TASKS TO PERFORM =
a. In the Mt Alexander passage, what did the writer find tucked away in the bush after missing it on the first trip?
b. Reproduce the stretch of the Mt Alexander passage from "Anyway, once I" through "the two trips!" word for word.

TEXT PASSAGE =
If you asked me four years ago where Mt Alexander was, I’d have directed you to the road with the same name which runs through Moonee Ponds. Don’t forget though, I came from a background where all I believed a bloke needed in life was a fast car and hot chicken.
Anyway, once I realised it was an actual mountain, I’d been meaning to get up there and take a look. Even then it’s taken me a couple of years to organise a day hike to the place, but once I did, I liked it so much I’ve been there twice. Once on a steaming hot summers day and the other last week on a balmy autumn day. In fact, the weather has been so mild in Melbourne I don’t think there was much of a temperature difference between the two trips!
There were also a couple of things I missed on my first trip which left me keen for a second look. How about not even being on the actual summit? Huh? I assume when you climb a mountain and get to the top where lookouts and massive television towers are, that’d be the top? Um… No, it’s not. There was also an old granite cottage tucked away in the bush, which I’d missed on my first trip, so that was something which needed to be inspected.
So, what you’ll find in this post is a combo of photos from both trips and although it’s been one hell of an overblown intro, it’s over and I’ve started walking. There’s one noticeable thing about this area. It’s dry as a chip and on both trips, there’s not a lot of greenery. Talk about a lack of rain. On that note, I read the long term forecast for the next three months is warmer than average. This isn’t good for a bloke whose maximum output efficiency is achieved in temperatures below 15 °C. Anything over and you’ll find me flaked out on the couch.
On the stroll up between the fences I did notice something of interest. A discarded skin lay among the grass which I assume was from a snake?
Following the skin sighting I was now watching every step through the grass, as the track headed uphill. As I’ve always said before, there aren’t many walks where there’s a casual intro. This was the same and the initial climb had me cursing I wasn’t carrying a defibrillator with me. Then suddenly a structure appeared, which had been delivered by the hiking gods. A chair.

EXCERPTED RECORDS =

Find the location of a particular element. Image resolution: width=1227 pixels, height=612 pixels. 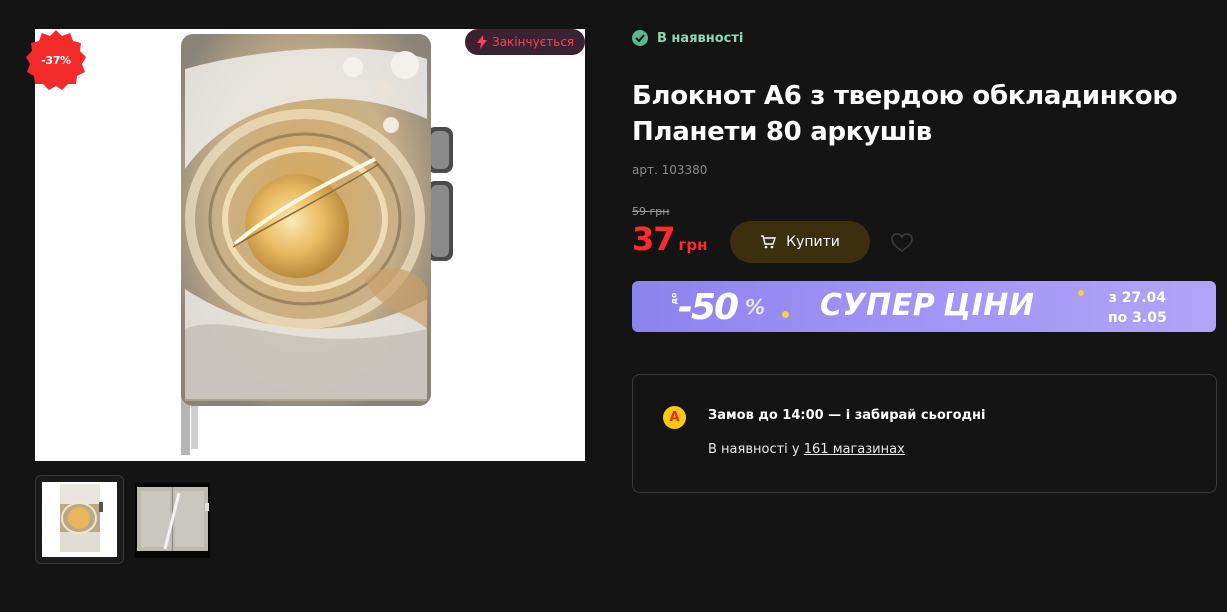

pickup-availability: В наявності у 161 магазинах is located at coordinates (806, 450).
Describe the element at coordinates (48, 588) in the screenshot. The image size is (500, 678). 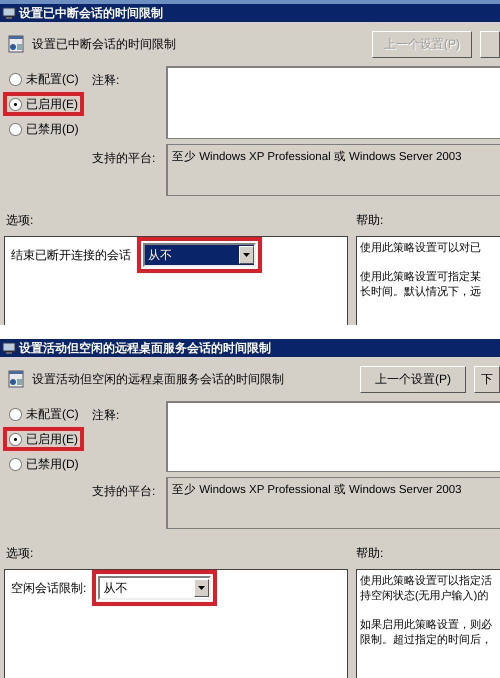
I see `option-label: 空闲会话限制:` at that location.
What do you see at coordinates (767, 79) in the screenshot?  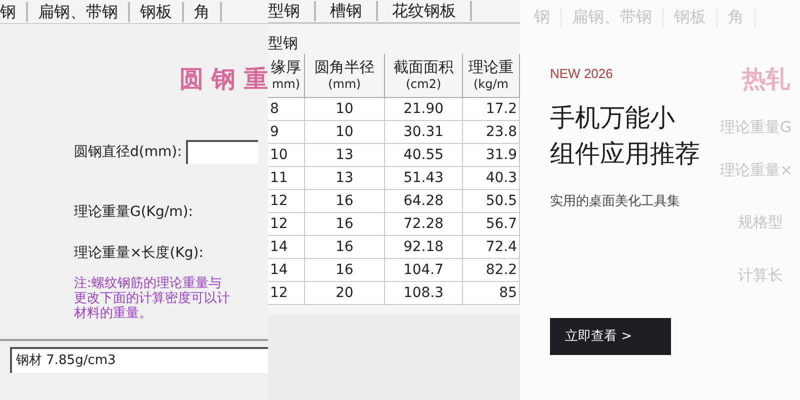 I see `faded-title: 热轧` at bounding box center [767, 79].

==

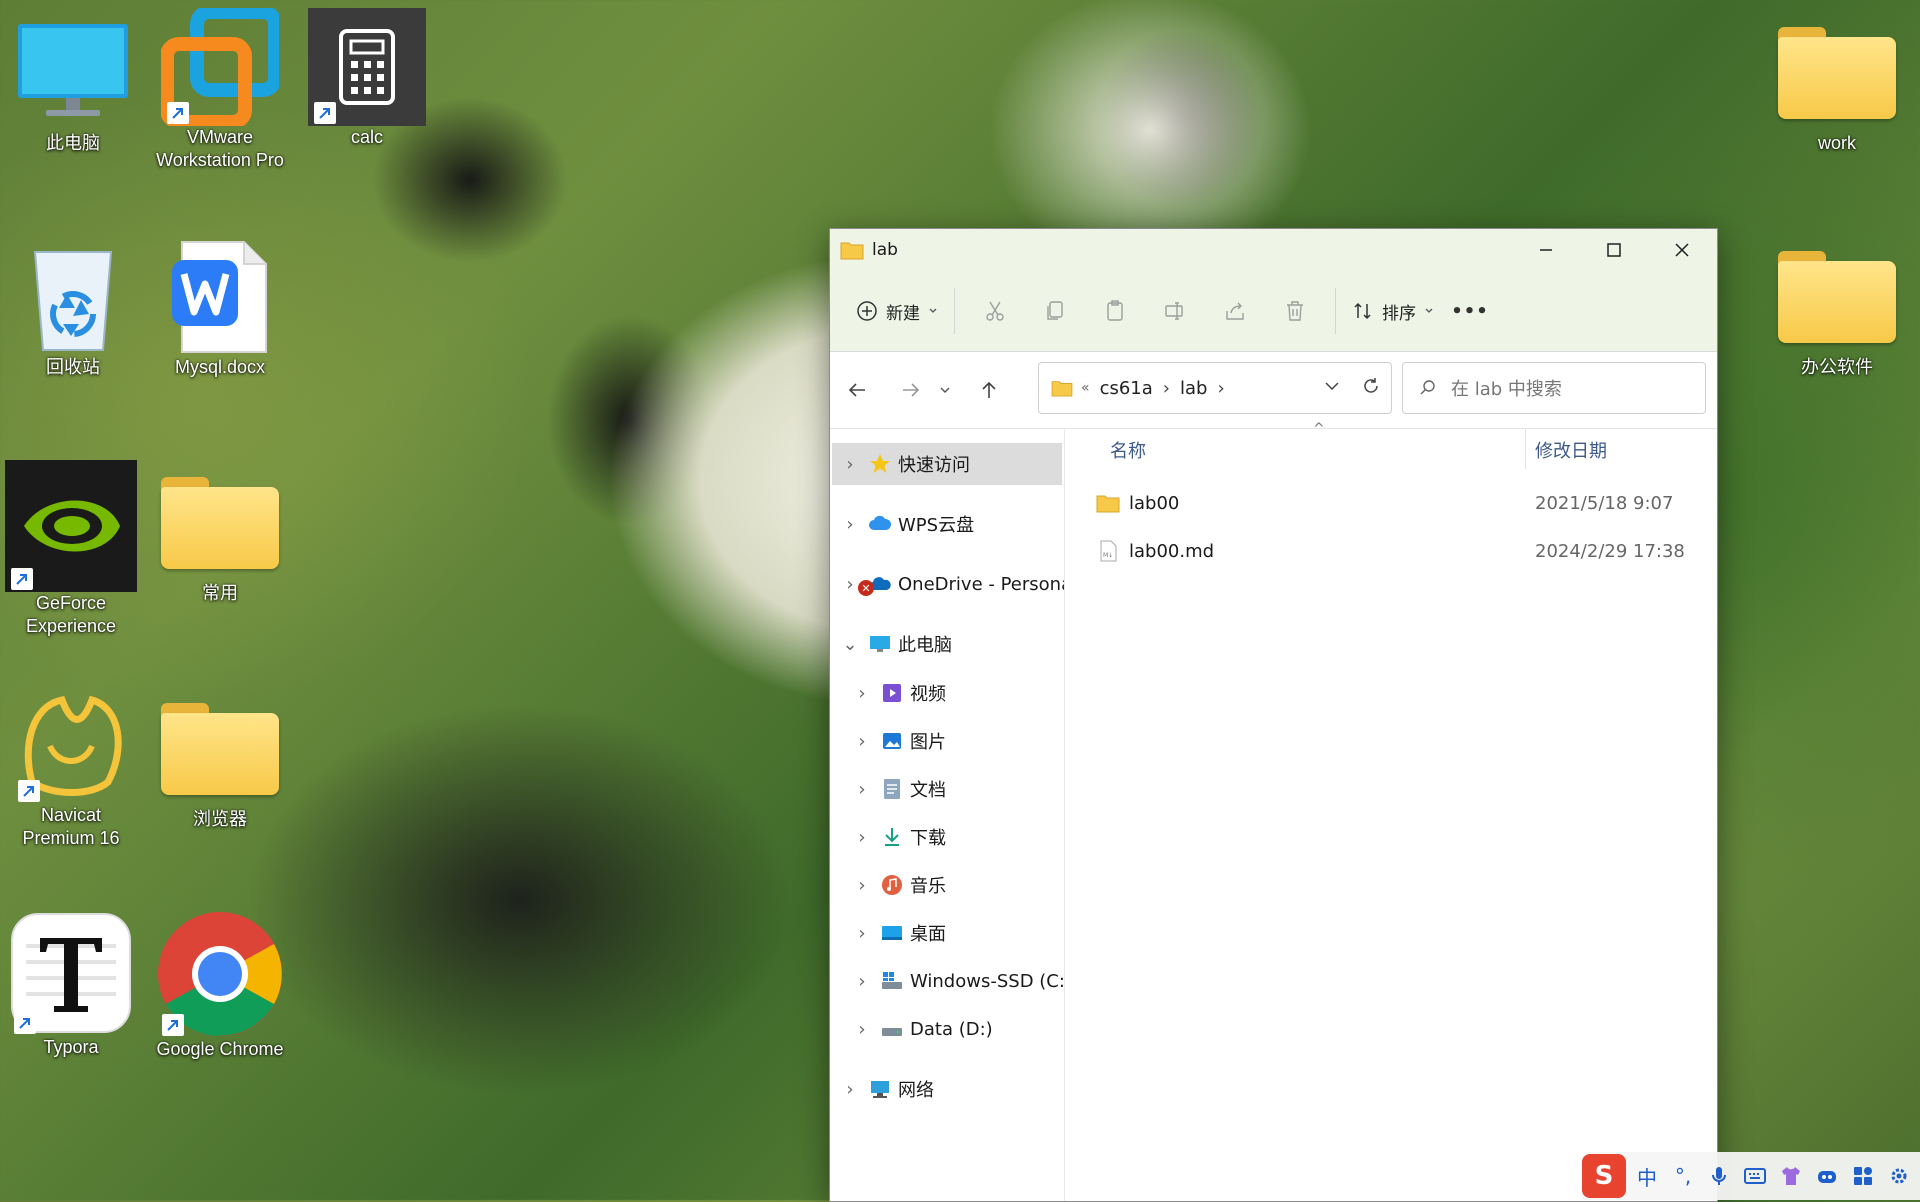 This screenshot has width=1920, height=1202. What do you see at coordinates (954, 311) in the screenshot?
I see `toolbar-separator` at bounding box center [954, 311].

* * *

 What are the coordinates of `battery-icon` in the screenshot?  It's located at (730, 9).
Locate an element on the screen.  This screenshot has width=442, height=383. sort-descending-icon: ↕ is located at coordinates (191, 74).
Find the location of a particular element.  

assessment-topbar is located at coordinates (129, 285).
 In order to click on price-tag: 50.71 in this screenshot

ANSWERS TO THE TASKS =
a. An old granite cottage.

b.
Anyway, once I realised it was an actual mountain, I’d been meaning to get up there and take a look. Even then it’s taken me a couple of years to organise a day hike to the place, but once I did, I liked it so much I’ve been there twice. Once on a steaming hot summers day and the other last week on a balmy autumn day. In fact, the weather has been so mild in Melbourne I don’t think there was much of a temperature difference between the two trips!